### What is required
Set the entries down again exactly; none may be skipped.

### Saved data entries

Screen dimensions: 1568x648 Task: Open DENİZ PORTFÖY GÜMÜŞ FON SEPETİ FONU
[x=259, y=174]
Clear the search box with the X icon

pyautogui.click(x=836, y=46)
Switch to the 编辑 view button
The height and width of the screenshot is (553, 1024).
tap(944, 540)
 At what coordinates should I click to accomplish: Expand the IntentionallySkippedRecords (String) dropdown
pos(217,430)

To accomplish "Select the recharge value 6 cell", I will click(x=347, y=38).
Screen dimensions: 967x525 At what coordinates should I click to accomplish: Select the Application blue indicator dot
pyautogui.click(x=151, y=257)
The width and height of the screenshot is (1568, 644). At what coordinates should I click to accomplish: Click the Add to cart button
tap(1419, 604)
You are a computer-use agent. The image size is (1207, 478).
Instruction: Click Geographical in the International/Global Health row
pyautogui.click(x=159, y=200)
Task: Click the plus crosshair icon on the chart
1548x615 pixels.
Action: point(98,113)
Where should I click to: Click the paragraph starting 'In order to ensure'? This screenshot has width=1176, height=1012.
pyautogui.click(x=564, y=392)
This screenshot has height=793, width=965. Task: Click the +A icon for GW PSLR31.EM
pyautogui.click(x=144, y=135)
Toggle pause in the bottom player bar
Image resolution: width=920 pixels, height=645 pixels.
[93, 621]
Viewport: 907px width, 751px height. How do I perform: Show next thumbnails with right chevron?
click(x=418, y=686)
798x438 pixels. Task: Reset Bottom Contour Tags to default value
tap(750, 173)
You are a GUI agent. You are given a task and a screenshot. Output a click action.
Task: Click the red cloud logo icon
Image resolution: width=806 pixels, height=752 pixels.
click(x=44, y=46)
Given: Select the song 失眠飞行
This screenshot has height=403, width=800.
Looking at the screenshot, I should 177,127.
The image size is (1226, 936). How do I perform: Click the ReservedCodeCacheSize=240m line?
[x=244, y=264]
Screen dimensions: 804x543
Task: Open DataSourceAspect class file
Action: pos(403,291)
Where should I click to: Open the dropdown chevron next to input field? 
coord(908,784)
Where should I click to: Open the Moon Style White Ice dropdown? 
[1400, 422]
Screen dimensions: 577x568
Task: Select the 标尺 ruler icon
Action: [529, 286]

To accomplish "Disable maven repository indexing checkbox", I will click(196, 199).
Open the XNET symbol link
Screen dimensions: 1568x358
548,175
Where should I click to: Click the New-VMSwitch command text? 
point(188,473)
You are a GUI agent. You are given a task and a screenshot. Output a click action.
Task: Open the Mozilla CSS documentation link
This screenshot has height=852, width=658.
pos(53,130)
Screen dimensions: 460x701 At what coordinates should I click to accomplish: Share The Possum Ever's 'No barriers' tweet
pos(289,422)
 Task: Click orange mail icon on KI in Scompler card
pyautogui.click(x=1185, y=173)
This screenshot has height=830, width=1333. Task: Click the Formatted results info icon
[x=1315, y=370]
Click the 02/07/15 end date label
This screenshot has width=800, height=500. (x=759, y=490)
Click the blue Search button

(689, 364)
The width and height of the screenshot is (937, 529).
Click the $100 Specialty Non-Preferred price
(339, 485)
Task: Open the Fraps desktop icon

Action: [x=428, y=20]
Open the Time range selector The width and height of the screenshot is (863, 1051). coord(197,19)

### Solution for this exercise
Screen dimensions: 1568x648 Task: Open DENİZ PORTFÖY GÜMÜŞ FON SEPETİ FONU
[x=259, y=174]
Clear the search box with the X icon

pyautogui.click(x=836, y=46)
Switch to the 编辑 view button
The height and width of the screenshot is (553, 1024).
tap(944, 540)
 At what coordinates should I click to accomplish: Expand the IntentionallySkippedRecords (String) dropdown
pos(217,430)

To accomplish "Select the recharge value 6 cell", I will click(x=347, y=38).
Screen dimensions: 967x525 At what coordinates should I click to accomplish: Select the Application blue indicator dot
pyautogui.click(x=151, y=257)
The width and height of the screenshot is (1568, 644). At what coordinates should I click to accomplish: Click the Add to cart button
tap(1419, 604)
You are a computer-use agent. The image size is (1207, 478).
Instruction: Click Geographical in the International/Global Health row
pyautogui.click(x=159, y=200)
Task: Click the plus crosshair icon on the chart
1548x615 pixels.
Action: point(98,113)
Where should I click to: Click the paragraph starting 'In order to ensure'? This screenshot has width=1176, height=1012.
pyautogui.click(x=564, y=392)
This screenshot has height=793, width=965. Task: Click the +A icon for GW PSLR31.EM
pyautogui.click(x=144, y=135)
Toggle pause in the bottom player bar
Image resolution: width=920 pixels, height=645 pixels.
[93, 621]
Viewport: 907px width, 751px height. How do I perform: Show next thumbnails with right chevron?
click(x=418, y=686)
798x438 pixels. Task: Reset Bottom Contour Tags to default value
tap(750, 173)
You are a GUI agent. You are given a task and a screenshot. Output a click action.
Task: Click the red cloud logo icon
Image resolution: width=806 pixels, height=752 pixels.
click(x=44, y=46)
Given: Select the song 失眠飞行
This screenshot has height=403, width=800.
Looking at the screenshot, I should 177,127.
The image size is (1226, 936). How do I perform: Click the ReservedCodeCacheSize=240m line?
[x=244, y=264]
Screen dimensions: 804x543
Task: Open DataSourceAspect class file
Action: pos(403,291)
Where should I click to: Open the dropdown chevron next to input field? 
coord(908,784)
Where should I click to: Open the Moon Style White Ice dropdown? 
[1400, 422]
Screen dimensions: 577x568
Task: Select the 标尺 ruler icon
Action: [529, 286]

To accomplish "Disable maven repository indexing checkbox", I will click(196, 199).
Open the XNET symbol link
Screen dimensions: 1568x358
548,175
Where should I click to: Click the New-VMSwitch command text? 
point(188,473)
You are a GUI agent. You are given a task and a screenshot. Output a click action.
Task: Open the Mozilla CSS documentation link
This screenshot has height=852, width=658.
pos(53,130)
Screen dimensions: 460x701 At what coordinates should I click to accomplish: Share The Possum Ever's 'No barriers' tweet
pos(289,422)
 Task: Click orange mail icon on KI in Scompler card
pyautogui.click(x=1185, y=173)
This screenshot has height=830, width=1333. Task: Click the Formatted results info icon
[x=1315, y=370]
Click the 02/07/15 end date label
This screenshot has width=800, height=500. (x=759, y=490)
Click the blue Search button

(689, 364)
The width and height of the screenshot is (937, 529).
Click the $100 Specialty Non-Preferred price
(339, 485)
Task: Open the Fraps desktop icon

Action: [x=428, y=20]
Open the Time range selector The width and height of the screenshot is (863, 1051). coord(197,19)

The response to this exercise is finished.